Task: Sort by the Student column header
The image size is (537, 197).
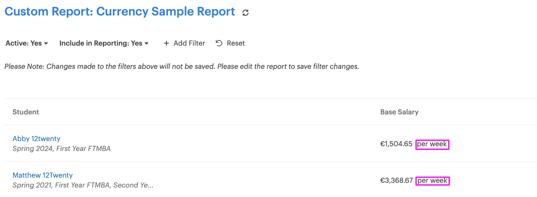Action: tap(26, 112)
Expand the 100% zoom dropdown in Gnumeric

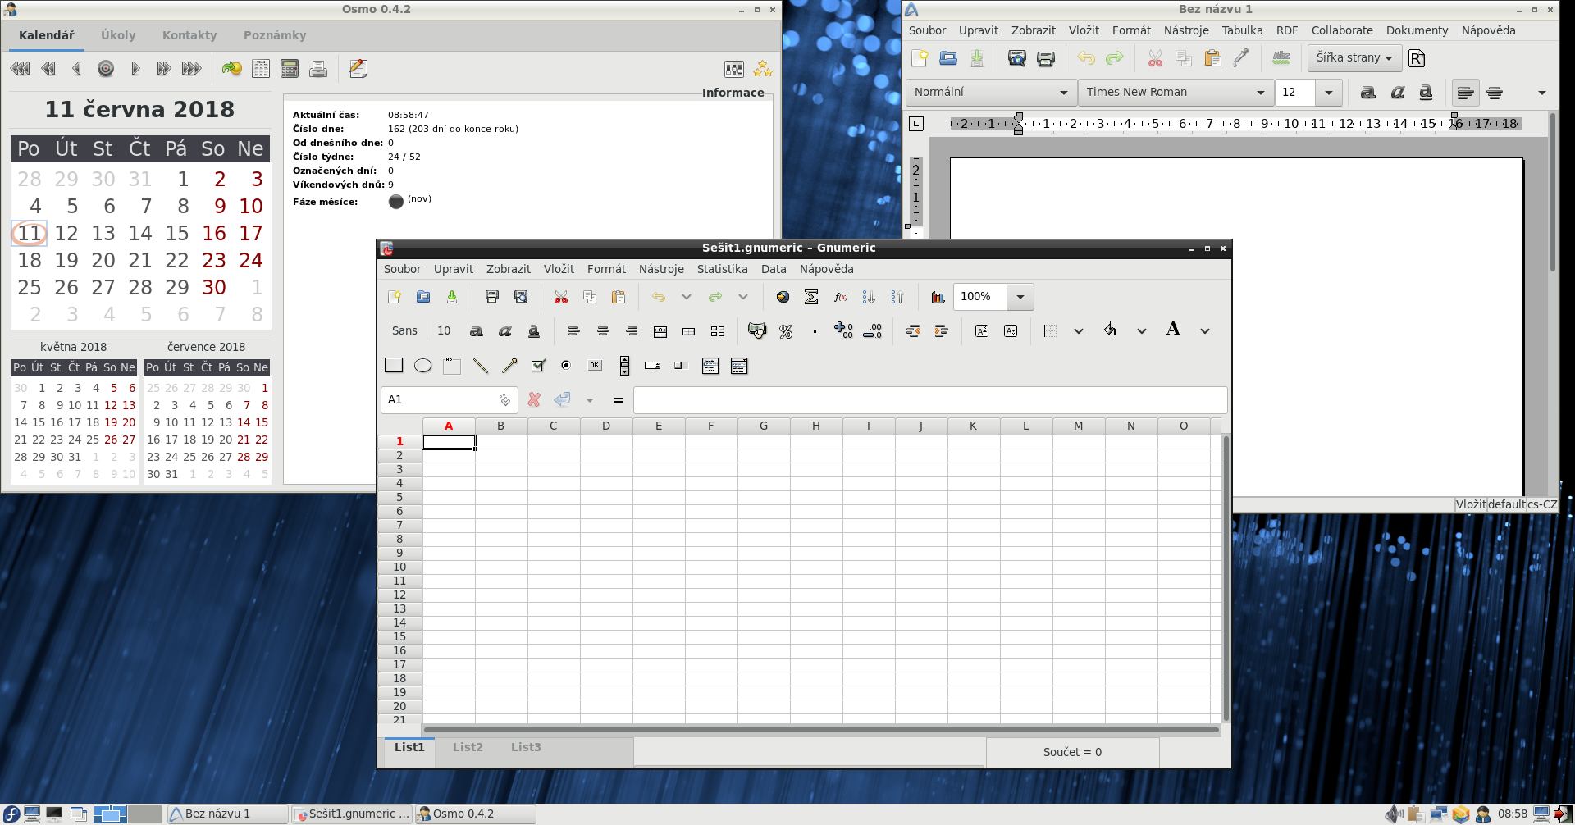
+---+
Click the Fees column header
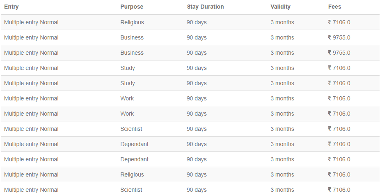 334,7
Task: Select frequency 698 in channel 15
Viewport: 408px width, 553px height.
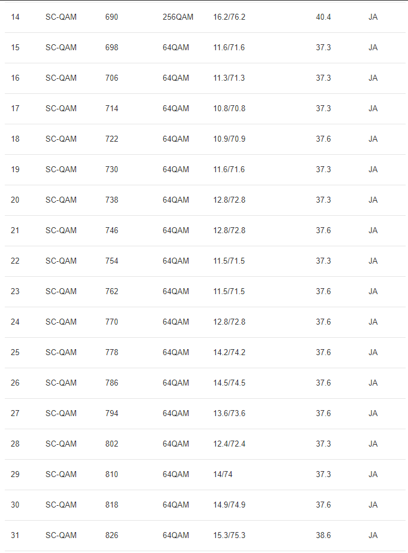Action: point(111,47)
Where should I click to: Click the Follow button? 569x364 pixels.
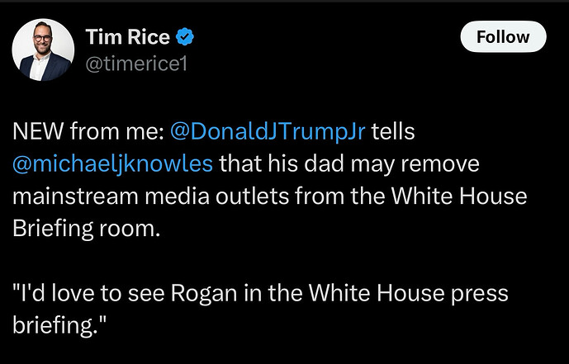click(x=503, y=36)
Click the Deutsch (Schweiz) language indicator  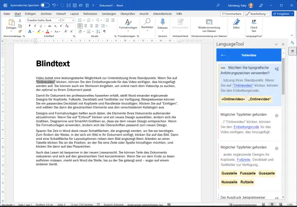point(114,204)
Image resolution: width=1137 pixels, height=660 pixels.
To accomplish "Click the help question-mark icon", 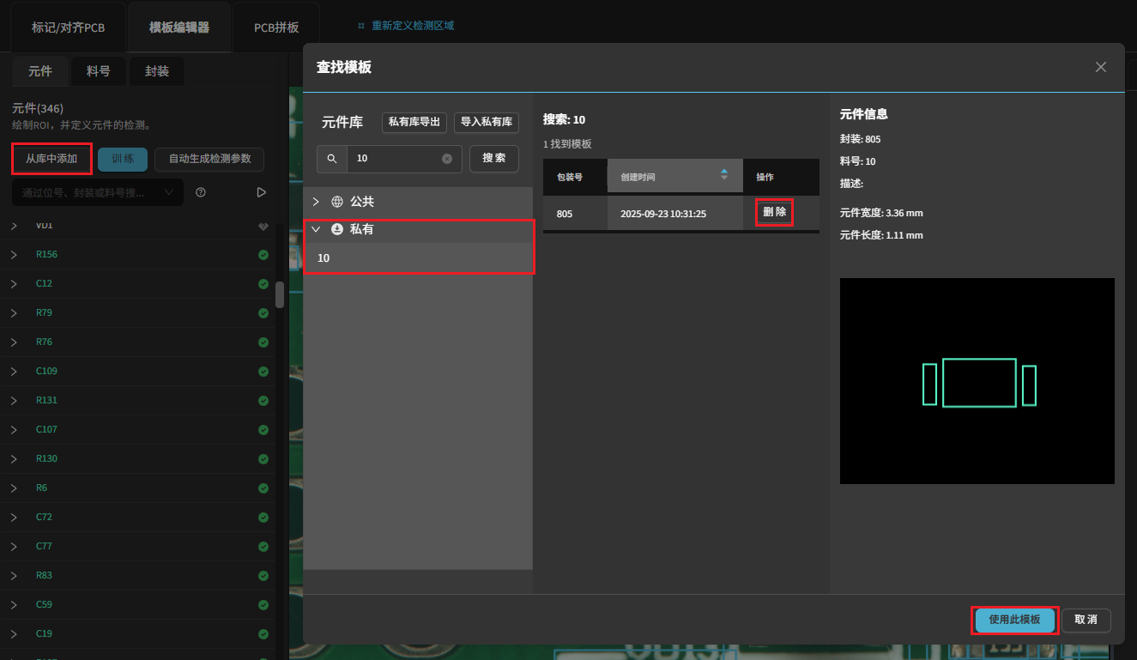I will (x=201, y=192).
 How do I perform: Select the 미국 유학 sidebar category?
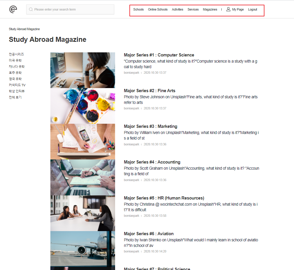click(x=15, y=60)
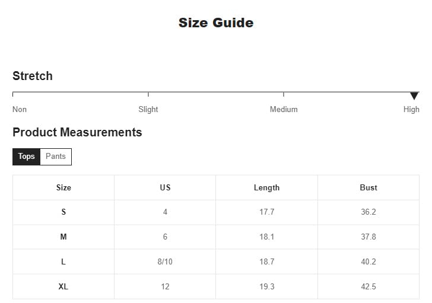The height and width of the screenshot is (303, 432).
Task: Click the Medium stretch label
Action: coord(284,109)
+---+
[EXERCISE BRIEF] Those lines of the records above that run from the one containing "Task: Sort by the Student column header" through the one containing "Expand the 100% zoom dropdown in Gnumeric" should be returned exactly, with no pictures among them.

[PROBLEM SOLUTION]
Task: Sort by the Student column header
The image size is (537, 197).
Action: tap(26, 112)
Expand the 100% zoom dropdown in Gnumeric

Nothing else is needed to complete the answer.